While courts have yet to provide an opinion on this method of quantifying merger effects, Brand & Lau (2024) offer evidence that suggests their measure yields a more accurate prediction than other approaches. Specifically, they recreate the results of two academic articles that evaluate the predictive accuracy of the above quantification tools. The first article is Balan & Brand (2023), which compares the UPP and the prediction using claims data approaches to outcomes from a computational model that simulates several thousands of hospital mergers and incorporates several real-world features of healthcare in the United States. The second article is Garmon (2017), which compares the UPP and the prediction using claims data approaches to observed price changes from consummated mergers. Brand & Lau (2024) find that the joint bargaining UPP metric generally outperforms both UPP and prediction using claims data at flagging anticompetitive mergers, and predicting price effects.
Conclusion
While economic analysis has helped guide courts’ decisions in healthcare provider mergers, economic experts have used at least three different methods to quantify the potential harm from the merger. This article provides an up-to-date review of these methods, and summarizes the advantages and disadvantages of each method and how they have been applied in litigated healthcare provider mergers.

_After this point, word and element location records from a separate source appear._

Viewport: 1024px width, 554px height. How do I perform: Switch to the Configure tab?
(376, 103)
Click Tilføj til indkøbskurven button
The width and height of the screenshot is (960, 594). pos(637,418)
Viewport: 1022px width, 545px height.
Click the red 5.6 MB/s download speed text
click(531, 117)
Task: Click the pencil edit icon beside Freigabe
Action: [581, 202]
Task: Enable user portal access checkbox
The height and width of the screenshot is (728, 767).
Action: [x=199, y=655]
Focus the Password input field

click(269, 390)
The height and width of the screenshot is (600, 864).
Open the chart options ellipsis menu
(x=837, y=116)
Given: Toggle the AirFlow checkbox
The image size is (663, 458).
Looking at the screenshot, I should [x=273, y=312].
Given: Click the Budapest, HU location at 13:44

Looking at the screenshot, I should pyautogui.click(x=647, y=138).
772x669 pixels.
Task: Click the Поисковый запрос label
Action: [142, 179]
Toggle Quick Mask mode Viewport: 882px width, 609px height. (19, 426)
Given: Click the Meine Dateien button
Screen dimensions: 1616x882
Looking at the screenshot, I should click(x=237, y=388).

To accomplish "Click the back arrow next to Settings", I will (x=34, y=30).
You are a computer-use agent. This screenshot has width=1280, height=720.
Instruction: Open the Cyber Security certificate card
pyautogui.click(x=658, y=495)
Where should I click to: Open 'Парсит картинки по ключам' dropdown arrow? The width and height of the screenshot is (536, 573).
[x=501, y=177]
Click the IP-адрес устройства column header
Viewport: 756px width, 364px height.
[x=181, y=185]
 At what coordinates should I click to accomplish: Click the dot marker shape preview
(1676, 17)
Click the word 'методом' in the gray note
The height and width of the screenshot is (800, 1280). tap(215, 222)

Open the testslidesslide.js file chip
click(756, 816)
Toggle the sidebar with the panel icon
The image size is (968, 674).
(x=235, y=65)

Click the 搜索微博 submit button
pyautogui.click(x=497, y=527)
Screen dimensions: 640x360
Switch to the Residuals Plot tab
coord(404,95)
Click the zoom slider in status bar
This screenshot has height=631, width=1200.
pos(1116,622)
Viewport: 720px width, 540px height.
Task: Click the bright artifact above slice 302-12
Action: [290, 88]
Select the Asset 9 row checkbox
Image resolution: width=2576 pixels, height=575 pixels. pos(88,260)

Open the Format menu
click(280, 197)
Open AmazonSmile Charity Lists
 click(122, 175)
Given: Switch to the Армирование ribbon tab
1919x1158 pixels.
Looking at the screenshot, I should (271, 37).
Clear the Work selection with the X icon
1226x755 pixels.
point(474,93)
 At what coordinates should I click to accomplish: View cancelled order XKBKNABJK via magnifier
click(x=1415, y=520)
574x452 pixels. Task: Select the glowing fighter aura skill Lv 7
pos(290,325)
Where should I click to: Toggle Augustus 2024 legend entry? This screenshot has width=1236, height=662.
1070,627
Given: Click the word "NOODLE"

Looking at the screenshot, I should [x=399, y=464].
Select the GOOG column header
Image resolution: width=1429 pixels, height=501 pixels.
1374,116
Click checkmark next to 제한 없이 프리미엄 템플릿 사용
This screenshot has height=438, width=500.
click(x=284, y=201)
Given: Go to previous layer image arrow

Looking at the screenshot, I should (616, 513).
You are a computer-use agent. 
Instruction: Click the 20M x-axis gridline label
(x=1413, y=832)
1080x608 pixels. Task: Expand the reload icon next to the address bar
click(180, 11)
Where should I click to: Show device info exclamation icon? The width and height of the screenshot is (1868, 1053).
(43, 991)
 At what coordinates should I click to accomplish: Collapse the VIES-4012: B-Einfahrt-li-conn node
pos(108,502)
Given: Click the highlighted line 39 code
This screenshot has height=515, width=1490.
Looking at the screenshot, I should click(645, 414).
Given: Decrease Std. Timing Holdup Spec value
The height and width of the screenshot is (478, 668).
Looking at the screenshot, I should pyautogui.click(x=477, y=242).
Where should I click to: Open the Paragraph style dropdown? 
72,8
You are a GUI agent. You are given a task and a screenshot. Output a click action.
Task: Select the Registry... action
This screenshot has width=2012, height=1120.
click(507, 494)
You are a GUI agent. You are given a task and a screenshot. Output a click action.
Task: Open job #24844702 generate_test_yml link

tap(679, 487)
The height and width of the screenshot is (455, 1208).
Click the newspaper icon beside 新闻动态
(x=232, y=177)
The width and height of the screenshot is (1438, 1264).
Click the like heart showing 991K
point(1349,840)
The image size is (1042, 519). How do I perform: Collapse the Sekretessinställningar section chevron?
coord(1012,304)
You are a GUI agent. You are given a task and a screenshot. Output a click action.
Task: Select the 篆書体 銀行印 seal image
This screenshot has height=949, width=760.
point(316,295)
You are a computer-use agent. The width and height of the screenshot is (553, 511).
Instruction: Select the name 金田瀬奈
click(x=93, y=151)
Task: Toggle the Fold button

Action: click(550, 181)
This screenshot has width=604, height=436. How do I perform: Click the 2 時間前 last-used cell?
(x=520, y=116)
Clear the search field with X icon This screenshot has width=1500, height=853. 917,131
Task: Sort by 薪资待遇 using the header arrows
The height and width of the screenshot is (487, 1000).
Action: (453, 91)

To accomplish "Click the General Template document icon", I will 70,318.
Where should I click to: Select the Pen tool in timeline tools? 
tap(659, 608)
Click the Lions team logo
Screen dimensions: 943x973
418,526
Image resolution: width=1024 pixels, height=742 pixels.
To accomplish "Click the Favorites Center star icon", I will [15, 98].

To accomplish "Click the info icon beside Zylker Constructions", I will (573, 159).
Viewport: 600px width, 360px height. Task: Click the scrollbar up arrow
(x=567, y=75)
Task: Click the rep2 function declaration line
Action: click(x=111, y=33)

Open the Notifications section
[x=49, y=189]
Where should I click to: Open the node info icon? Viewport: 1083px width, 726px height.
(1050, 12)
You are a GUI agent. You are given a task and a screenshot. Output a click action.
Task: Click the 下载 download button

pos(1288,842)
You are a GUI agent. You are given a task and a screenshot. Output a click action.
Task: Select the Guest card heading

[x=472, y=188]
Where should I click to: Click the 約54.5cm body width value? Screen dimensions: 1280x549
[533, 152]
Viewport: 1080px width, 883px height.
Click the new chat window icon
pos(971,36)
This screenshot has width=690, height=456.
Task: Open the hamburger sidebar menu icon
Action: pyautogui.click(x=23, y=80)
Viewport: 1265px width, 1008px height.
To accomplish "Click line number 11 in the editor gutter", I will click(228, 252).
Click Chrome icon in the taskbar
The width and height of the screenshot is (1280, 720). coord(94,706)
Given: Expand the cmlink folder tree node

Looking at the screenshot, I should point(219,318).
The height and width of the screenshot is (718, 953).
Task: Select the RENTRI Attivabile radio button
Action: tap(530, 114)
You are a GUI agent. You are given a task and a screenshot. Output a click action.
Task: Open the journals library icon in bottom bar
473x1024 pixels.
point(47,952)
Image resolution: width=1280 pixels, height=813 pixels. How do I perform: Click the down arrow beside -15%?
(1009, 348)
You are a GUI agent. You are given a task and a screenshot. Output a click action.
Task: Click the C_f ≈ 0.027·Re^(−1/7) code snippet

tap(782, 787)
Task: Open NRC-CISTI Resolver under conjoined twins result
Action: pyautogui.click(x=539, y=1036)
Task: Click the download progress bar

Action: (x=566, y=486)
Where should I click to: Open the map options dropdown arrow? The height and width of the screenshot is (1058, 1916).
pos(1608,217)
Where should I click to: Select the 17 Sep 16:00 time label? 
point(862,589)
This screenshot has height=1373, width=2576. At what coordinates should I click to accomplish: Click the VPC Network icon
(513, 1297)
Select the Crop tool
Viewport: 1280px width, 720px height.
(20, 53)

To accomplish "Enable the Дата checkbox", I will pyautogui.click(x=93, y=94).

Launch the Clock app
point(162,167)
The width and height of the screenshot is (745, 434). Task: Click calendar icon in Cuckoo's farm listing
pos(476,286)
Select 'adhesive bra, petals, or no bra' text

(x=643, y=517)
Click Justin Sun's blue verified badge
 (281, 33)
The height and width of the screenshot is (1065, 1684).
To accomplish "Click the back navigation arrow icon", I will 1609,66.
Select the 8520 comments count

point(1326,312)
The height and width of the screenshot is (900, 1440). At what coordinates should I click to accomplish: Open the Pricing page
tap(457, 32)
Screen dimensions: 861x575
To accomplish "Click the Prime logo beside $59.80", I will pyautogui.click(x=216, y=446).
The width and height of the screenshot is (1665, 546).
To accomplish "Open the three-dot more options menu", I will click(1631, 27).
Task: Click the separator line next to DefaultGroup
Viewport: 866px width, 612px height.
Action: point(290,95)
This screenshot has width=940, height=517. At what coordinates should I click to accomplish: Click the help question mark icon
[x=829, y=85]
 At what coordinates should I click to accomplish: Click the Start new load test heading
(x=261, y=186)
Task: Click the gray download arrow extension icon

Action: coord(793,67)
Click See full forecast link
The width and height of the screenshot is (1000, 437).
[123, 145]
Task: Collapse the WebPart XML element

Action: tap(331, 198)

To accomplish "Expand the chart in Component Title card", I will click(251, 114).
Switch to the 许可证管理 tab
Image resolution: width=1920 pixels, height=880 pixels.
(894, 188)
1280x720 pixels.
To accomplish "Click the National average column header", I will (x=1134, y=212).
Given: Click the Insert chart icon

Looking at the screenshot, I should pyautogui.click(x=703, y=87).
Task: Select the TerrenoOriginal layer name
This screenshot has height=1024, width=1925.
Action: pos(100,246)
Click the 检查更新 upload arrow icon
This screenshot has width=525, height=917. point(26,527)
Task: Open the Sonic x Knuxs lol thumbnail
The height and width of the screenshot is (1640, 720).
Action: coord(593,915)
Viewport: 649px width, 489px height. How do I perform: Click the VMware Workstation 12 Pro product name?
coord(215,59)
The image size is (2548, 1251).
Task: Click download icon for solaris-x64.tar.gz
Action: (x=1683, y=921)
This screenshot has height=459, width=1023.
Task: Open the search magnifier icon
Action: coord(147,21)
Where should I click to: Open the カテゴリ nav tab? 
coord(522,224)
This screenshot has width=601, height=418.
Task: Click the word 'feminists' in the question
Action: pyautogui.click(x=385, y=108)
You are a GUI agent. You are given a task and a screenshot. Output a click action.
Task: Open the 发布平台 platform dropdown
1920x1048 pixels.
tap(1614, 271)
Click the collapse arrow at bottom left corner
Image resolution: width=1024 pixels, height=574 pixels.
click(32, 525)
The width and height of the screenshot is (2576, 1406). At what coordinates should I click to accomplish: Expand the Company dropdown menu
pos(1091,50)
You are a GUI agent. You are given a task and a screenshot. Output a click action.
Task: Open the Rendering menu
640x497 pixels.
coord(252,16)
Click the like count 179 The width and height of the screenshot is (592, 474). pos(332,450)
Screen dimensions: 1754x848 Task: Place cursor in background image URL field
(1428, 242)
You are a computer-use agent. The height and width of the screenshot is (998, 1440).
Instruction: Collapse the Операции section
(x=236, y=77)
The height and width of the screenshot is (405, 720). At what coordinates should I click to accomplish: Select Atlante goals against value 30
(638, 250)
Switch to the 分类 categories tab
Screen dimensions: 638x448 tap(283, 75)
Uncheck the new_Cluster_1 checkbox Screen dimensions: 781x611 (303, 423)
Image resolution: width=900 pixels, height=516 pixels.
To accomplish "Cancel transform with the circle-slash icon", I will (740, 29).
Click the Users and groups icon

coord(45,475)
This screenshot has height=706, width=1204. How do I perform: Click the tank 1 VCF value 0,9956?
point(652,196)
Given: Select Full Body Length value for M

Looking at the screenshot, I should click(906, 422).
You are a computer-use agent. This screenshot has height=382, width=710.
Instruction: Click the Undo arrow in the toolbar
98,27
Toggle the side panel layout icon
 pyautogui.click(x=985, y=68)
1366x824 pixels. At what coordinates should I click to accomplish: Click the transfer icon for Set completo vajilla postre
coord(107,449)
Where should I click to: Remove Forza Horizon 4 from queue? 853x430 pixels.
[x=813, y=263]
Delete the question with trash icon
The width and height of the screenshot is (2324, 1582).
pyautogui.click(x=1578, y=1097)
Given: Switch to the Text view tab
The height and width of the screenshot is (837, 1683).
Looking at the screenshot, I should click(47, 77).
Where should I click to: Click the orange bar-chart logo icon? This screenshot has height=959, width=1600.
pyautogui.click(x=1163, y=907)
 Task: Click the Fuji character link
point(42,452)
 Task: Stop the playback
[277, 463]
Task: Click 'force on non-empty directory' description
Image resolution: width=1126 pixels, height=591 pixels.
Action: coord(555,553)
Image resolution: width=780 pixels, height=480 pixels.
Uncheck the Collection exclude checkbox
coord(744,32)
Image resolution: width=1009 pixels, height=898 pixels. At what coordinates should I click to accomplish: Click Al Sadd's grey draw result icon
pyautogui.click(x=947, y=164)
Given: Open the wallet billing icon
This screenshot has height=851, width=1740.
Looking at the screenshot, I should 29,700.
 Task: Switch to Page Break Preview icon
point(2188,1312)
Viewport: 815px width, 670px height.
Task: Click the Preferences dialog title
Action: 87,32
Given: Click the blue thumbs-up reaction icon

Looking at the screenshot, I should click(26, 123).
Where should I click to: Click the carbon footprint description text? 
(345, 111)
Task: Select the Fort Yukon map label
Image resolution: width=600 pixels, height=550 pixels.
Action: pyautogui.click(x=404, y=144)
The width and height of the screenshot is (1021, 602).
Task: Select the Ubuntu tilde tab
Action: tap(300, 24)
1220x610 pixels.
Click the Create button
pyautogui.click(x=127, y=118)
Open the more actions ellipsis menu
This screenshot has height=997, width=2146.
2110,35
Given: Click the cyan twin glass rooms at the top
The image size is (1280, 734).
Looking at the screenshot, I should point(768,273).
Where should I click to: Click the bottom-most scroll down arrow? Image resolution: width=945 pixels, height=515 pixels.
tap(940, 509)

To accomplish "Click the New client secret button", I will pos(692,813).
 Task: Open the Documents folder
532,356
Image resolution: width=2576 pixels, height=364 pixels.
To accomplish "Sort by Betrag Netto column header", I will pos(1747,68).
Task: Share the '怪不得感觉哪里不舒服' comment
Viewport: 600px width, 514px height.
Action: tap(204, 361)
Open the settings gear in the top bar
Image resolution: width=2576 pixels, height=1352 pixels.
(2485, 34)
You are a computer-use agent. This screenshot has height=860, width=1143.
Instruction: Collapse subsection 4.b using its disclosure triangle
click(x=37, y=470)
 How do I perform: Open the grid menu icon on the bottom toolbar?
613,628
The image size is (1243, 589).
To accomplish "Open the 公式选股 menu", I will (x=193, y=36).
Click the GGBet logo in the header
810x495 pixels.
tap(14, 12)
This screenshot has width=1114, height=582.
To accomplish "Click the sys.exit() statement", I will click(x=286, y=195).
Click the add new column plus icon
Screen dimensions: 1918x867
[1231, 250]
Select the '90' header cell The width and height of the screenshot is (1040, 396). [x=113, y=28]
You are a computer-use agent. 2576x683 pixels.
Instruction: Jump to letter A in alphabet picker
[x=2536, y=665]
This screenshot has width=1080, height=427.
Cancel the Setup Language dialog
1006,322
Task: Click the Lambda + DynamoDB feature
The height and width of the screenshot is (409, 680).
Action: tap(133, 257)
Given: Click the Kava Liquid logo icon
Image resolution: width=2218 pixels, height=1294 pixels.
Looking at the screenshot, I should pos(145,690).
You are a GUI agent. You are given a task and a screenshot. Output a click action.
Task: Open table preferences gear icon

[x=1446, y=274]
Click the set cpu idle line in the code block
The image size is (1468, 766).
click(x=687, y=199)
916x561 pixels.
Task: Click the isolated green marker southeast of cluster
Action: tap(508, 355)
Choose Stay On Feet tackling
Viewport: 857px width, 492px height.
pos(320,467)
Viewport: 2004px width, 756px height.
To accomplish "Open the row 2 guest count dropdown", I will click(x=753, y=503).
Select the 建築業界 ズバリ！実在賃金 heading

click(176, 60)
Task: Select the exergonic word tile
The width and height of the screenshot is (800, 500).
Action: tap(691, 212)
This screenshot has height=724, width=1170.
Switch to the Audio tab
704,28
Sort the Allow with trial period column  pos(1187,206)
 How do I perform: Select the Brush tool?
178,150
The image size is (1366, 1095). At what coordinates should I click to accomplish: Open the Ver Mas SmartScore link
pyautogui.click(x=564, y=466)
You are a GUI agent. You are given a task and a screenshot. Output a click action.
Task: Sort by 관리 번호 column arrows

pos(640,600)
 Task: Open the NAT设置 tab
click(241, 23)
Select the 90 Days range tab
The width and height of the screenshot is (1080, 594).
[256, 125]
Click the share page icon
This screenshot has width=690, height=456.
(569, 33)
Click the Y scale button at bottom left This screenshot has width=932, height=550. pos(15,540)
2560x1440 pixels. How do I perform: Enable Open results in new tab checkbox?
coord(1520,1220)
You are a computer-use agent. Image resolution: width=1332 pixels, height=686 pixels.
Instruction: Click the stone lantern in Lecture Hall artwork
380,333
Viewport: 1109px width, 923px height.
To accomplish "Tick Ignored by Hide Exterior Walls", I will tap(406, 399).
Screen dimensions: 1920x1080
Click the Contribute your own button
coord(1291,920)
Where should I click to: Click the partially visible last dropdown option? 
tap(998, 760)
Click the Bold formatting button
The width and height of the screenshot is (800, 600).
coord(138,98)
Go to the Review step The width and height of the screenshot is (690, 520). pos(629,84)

Prediction with claims data provides a data-driven methodology for translating WTP into prices, but may be burdensome or difficult to implement in practice. Extrapolation with retrospective studies is simpler to implement and is based on empirical results from consummated mergers, but may not be applicable to the merger being evaluated. UPP provides a theory-based approach that is simple to implement, but may rely on assumptions that differ from common bargaining dynamics used in healthcare provider mergers. Joint bargaining UPP incorporates these bargaining dynamics into the UPP setting, but has not yet been applied to a litigated matter.
While there is not yet a preferred methodology among economists and antitrust practitioners for evaluating healthcare provider mergers, understanding how they can be applied is important for both the government and the merging parties.